Duhem? I never even...
Tue 04 Sep 2007 08:25 AM
I am teaching Poincaré and Duhem in seminar this week. They are both so sensible that reading them elicits a twinge of despair at how little progress has been made in philosophy of science since. They were ahead of their time, of course, and there have been some real advances. This is not a post about despair-- or about the bits that were so forward-looking-- so I'll move on.
In Chapter VII of The Aim and Structure of Physical Theory, Duhem claims that the modern dynamical definitions of force and power are not the meanings we get from common sense. We observe that a wagon does not move when there is no horse harnessed to it. With a horse, it moves when the horse pulls. It stops when the horse stops. Thus, Duhem suggests, common sense gives us a quasi-Aristotelean notion of force according to which force is exerted at each moment in which a thing moves. Bodies in motion tend to stop absent exertion.
The example is quaint, since we 21st-century philosophers rarely if ever see horses and wagons. The scepticism about common sense is also different than it would be for us. The 19th-century had been awash with common sense philosophy that was a kind of know-nothingism: a way for educated people to feel comfortable with their dogmas, delivered by common sense in a cellophane wrapper of critical thought.
Nevertheless, Duhem is not entirely dismissive of common sense. He offers a rather nice metaphor of common sense as a trust fund: "The fund of common sense is not a treasure buried in the soil to which no coin can ever come to be added; it is the capital of an enormous and prodigiously active association formed by the union of human minds" (p. 261). As he develops the metaphor, he suggests that anything that is appealed to as an timeless axiom of common sense is rather a withdrawl of a discovery made previously.* If the common sense claim proves unworkable, it may be replaced by a more profitable investment.
That seems right, if we conceive common sense primarily as a source of general dicta like definitions of power-- not the sort of thing we would find perfected in theories that were suited to daily life. Yet Duhem insists that common sense is right in its description of how wagons and horses typically behave. So, he concludes, "observations of common sense are certain to the extent and degree to which they deficient in detail and precision" (p. 264). They suffice as observations but fail as laws.
Since I have an axe to grind, let's distinguish three ways of understanding common sense:
1. Common sense is a reservoir of general principles: that such-and-so is the nature of power, that our senses are reliable, that all things are the work of god, and so on. This is the 19th-century, know-nothing common sense. Duhem advocates falliblism (perhaps even scepticism) about such dogmatic claims.

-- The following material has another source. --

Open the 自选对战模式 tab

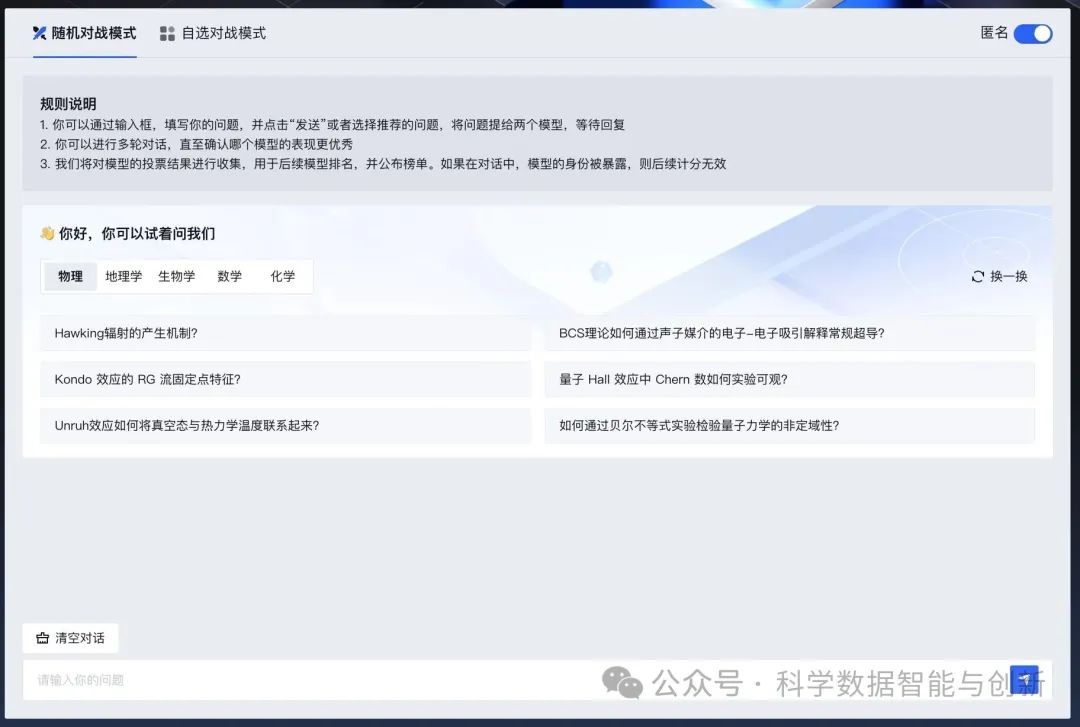coord(223,33)
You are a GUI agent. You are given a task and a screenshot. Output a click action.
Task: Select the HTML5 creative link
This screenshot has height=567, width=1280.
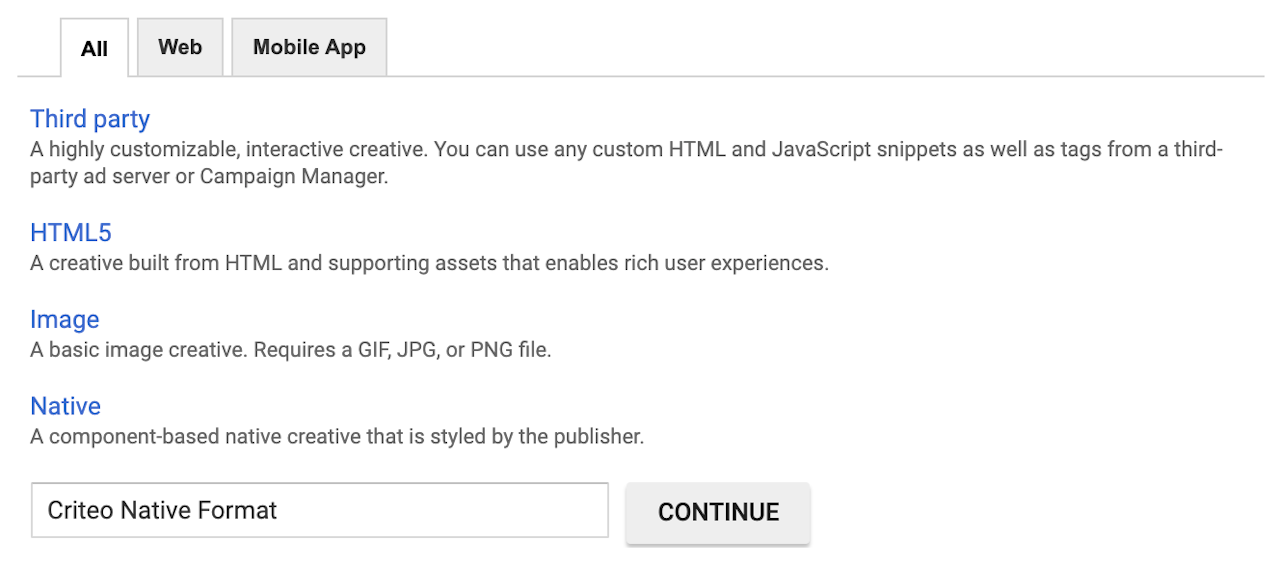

2. Common sense is a reservoir of particular judgements: that there is a wagon over there, that the wagons we have seen have stopped when the horse rests, and so on. Duhem calls such claims "true and certain", which seems to overstate things.

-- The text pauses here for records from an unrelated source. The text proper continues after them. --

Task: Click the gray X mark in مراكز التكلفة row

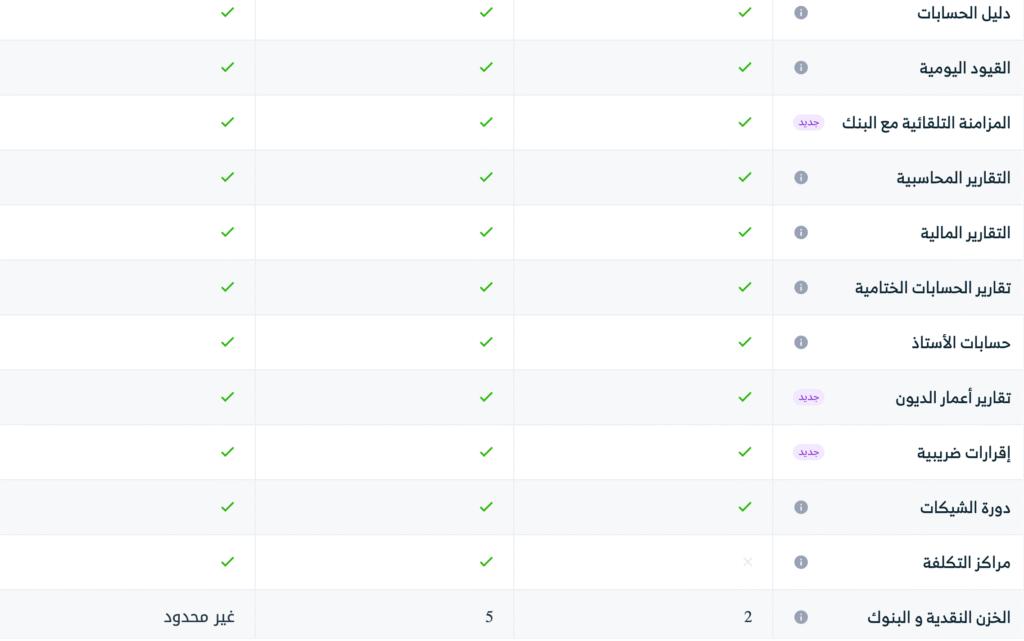Action: [x=747, y=563]
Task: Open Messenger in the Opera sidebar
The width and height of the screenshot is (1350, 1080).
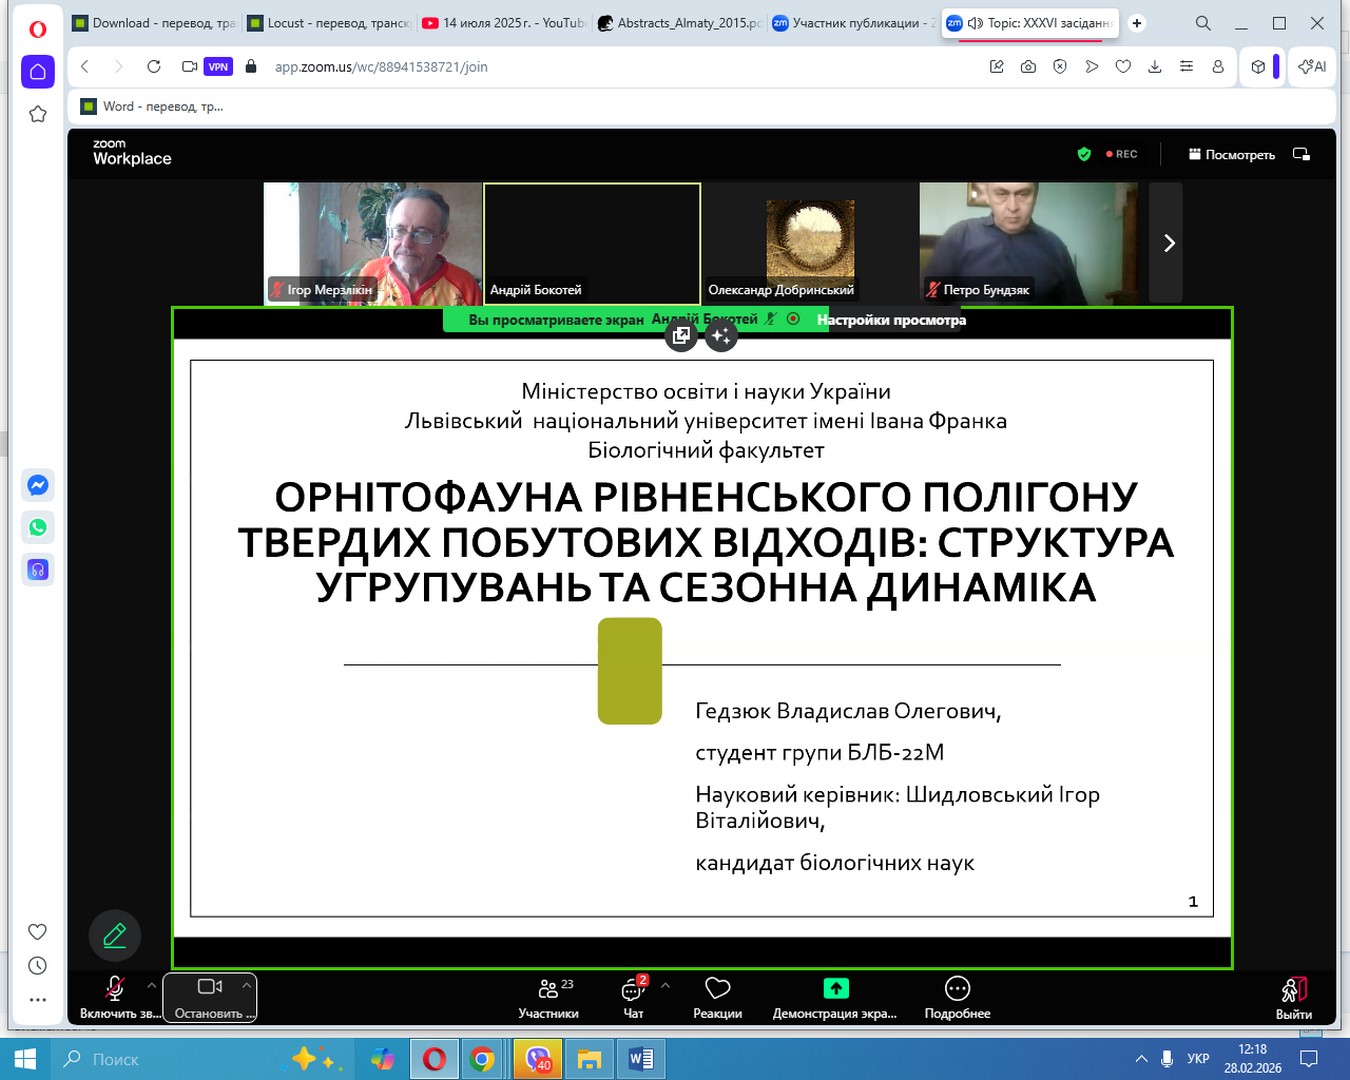Action: pyautogui.click(x=38, y=485)
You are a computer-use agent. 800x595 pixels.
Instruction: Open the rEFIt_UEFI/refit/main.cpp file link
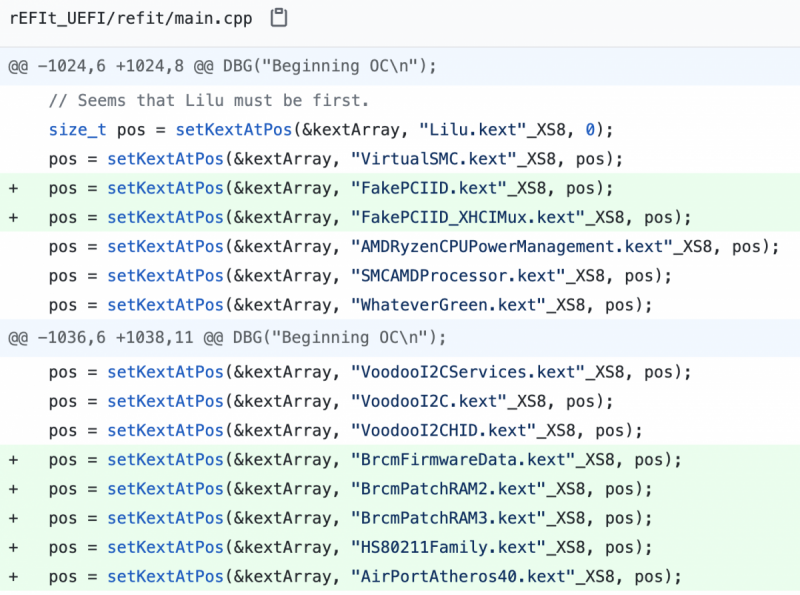pyautogui.click(x=130, y=18)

3. Common sense is a way of forming beliefs: we trust our senses unless their are specific reasons to think we are deceived, we trust our memory, and so on. Duhem does not discuss this explicitly, but it is a natural way to understand the source of the particular judgments that he thinks of as "true and certain."
And the axe that I'm grinding: Thomas Reid, that great source of the common sense tradition, is read too often as advocating 1, sometimes as advocating 2 (eg, by VanCleve), and when read correctly as advocating 3.
* William James argues similarly that what is now common sense was once a discovery. Basic truths, James suggests, were the inventions of genius cave men. The Pragmatism lectures were only a few years after Duhem's discussion appeared as articles, so I wonder if James was familiar with Duhem.